4. Autoridad vs. poder: El antídoto contra el abuso
La formación debe ser una barrera contra el abuso, el cual surge cuando se ignora la propia vulnerabilidad o se utiliza la del otro para ejercer poder.
Autoridad: Es un concepto cristiano que significa servicio para el crecimiento y la identidad del otro. Sus fuentes son la compasión (sufrir con el otro) y la intercesión. Un formador es creíble y tiene autoridad auténtica solo cuando es compasivo.
Poder: No es un concepto cristiano; implica posesión, dominio y control del otro como si fuera un objeto.
El curso alertó sobre el "mix" peligroso que surge al mezclar una idea distorsionada de la omnipotencia divina con un delirio de omnipotencia humana, lo que puede derivar en un "abuso vocacional" o en un clericalismo descrito como un estilo "autoerótico clerical", donde el ministro se pone a sí mismo en el centro en lugar de a Dios o al otro.

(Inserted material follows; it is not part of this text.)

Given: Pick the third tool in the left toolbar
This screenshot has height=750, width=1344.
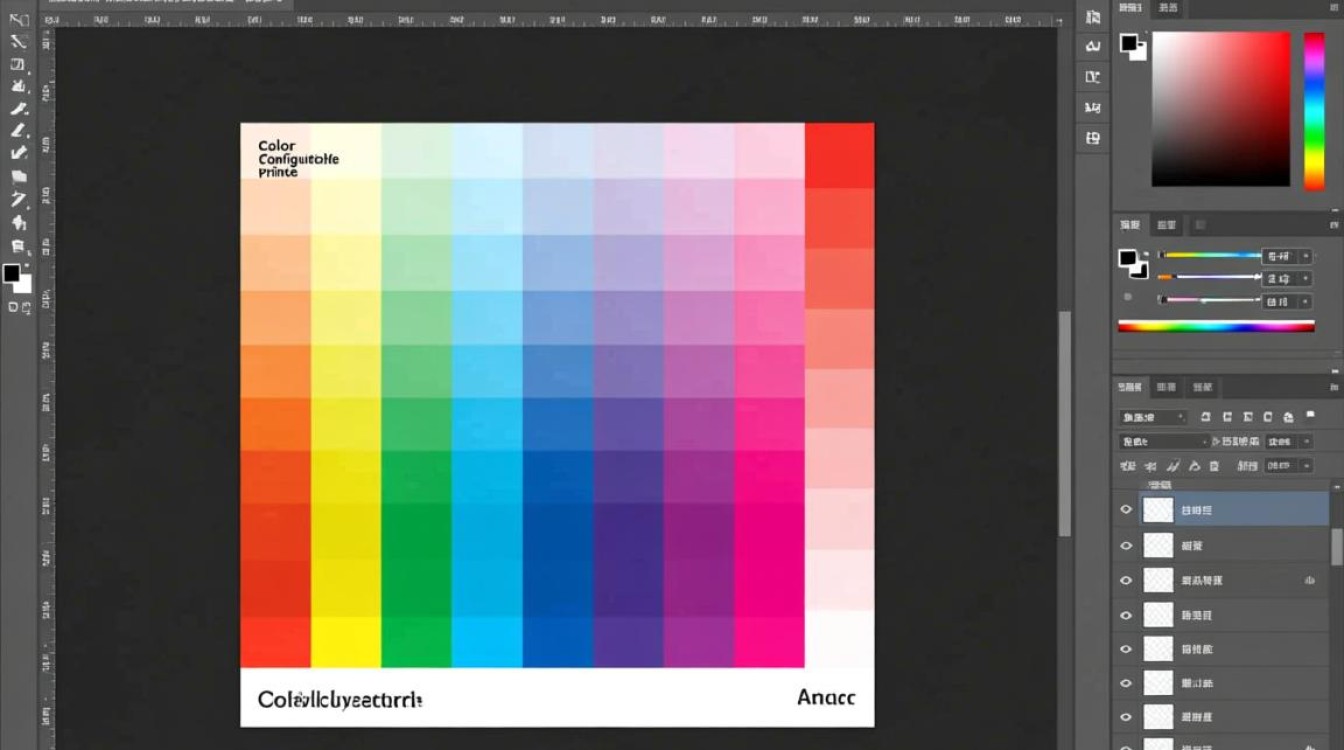Looking at the screenshot, I should [x=18, y=64].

5. Educación de la sensibilidad
La formación no consiste solo en cambiar conductas externas, sino en un proceso de evangelización de los sentimientos que dura toda la vida. Una sensibilidad sana reconoce la vulnerabilidad propia y ajena como un "lugar teológico" de encuentro y "tierra sagrada". En casos donde la sensibilidad está gravemente herida, el acompañamiento debe saber derivar hacia un apoyo profesional psicoterapéutico, integrando así la prudencia y la caridad.
El ejemplo de San Pablo y su "espina en la carne" ilustra esta conversión definitiva: "Te basta mi gracia, mi poder se manifiesta en la debilidad". El auténtico poder de Dios no habita en la omnipotencia soñada, sino precisamente en su vulnerabilidad acogida.
Conclusión
El Curso Virtual Latinoamericano 2026 ha sido un llamado urgente a repensar el acompañamiento formativo. Acompañar en el camino hacia una formación integral exige dejar atrás las máscaras de infalibilidad y poder, para abrazar la "omnipotencia del amor" que se manifiesta en la compasión, el servicio y el respeto profundo por la historia de cada persona. Solo formadores que han integrado su propia vulnerabilidad y han sido tocados por la teopatía divina pueden guiar a las nuevas generaciones hacia una madurez humana y espiritual auténtica, libre de abusos y llena de la verdadera libertad de los hijos de Dios.
Este espacio de aprendizaje y comunión eclesial reunió a una valiosa comunidad de religiosas, psicólogas y psicólogos, sacerdotes formadores y directores espirituales. La riqueza de las reflexiones se vio enormemente potenciada por la participación de representantes de 20 países: Argentina, Bolivia, Brasil, Chile, Colombia, Costa Rica, Cuba, Ecuador, El Salvador, Guatemala, Honduras, México, Nicaragua, Panamá, Perú, Portugal, Puerto Rico, República Dominicana, Venezuela y Paraguay. Esta amplia convocatoria demuestra el compromiso transversal de la Iglesia en nuestra región por asumir el acompañamiento formativo con mayor profundidad, ética y humanidad.
La Junta Directiva de OSLAM, agradece al Pbro. Dr. Amedeo Cencini por su generosa y valiosa participación en este Curso Virtual Latinoamericano. Su vasta trayectoria, sabiduría pastoral y su clara integración de la psicología y la espiritualidad han sido un verdadero regalo, brindando a los asistentes luces esenciales y herramientas prácticas para su delicada labor de acompañamiento. Gracias por enriquecer el trabajo formativo en América Latina.